As for the workers who remain at the plant, many wonder why so many new 
employees come from South Carolina. Gene Bruskin, the director of the 
unionization campaign, sees a simple explanation.

“Thousands and thousands of workers from North Carolina have come 
through the plant, and they left, saying, ‘No way,’ because they were 
injured or didn’t want to work in such an oppressive atmosphere,” Mr. 
Bruskin said. “This plant burned up a large number of people, and the 
word got around about their bad experiences.”

Mr.
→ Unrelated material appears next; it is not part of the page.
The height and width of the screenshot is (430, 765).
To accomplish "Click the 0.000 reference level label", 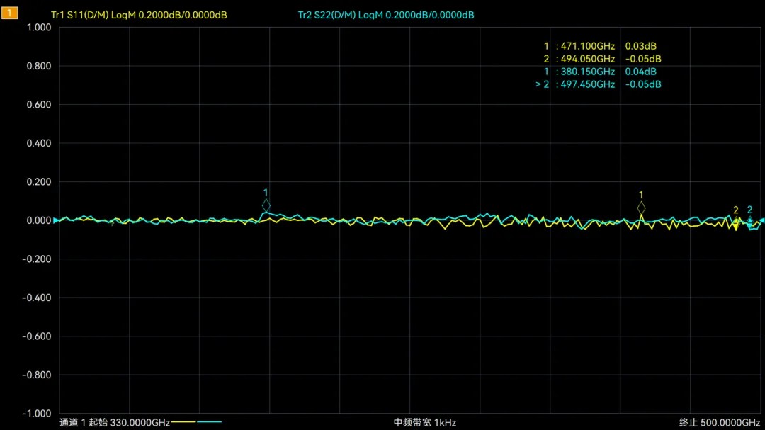I will tap(38, 220).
Pittman said Smithfield had hired many workers from South Carolina 
because the counties close to the plant had a low unemployment rate.

The immigration arrests have also created problems for the union, the 
United Food and Commercial Workers Union, which has spent 15 years 
seeking to organize the plant.

“A lot of the people who left or were detained were strong union 
supporters,” said Gabriel Lopez Rivera, a Smithfield worker.

Mr. Bruskin, the union official, added, “It’s extremely difficult for 
workers to stand up for their rights when they’re threatened with arrest 
or deportation.”

The Tar Heel workers voted against unionizing in 1994 and 1997, but the 
National Labor Relations Board ruled that Smithfield had broken the law 
by intimidating and firing union supporters.

The company has called for a new election, but the union instead wants 
Smithfield to accept unionization through a majority sign-up, a process 
that would give management less opportunity to pressure workers.

In recent months, union organizers have adopted a new role, rushing to 
the trailers of immigrant workers facing arrest to ensure that someone 
can care for their children.

Union officials recently organized educational forums at a Roman 
Catholic church in Red Springs, where immigrant workers were advised, 
among other things, to sign power of attorney forms designating someone 
to take care of their children, finances and homes if they were arrested.

“I think all this turmoil is helping unionization,” said the Rev. Carlos 
Arce, the priest there, “because people feel alone and unprotected, and 
they see that the union, along with the Catholic Church, is the only 
organization that is trying to help them.”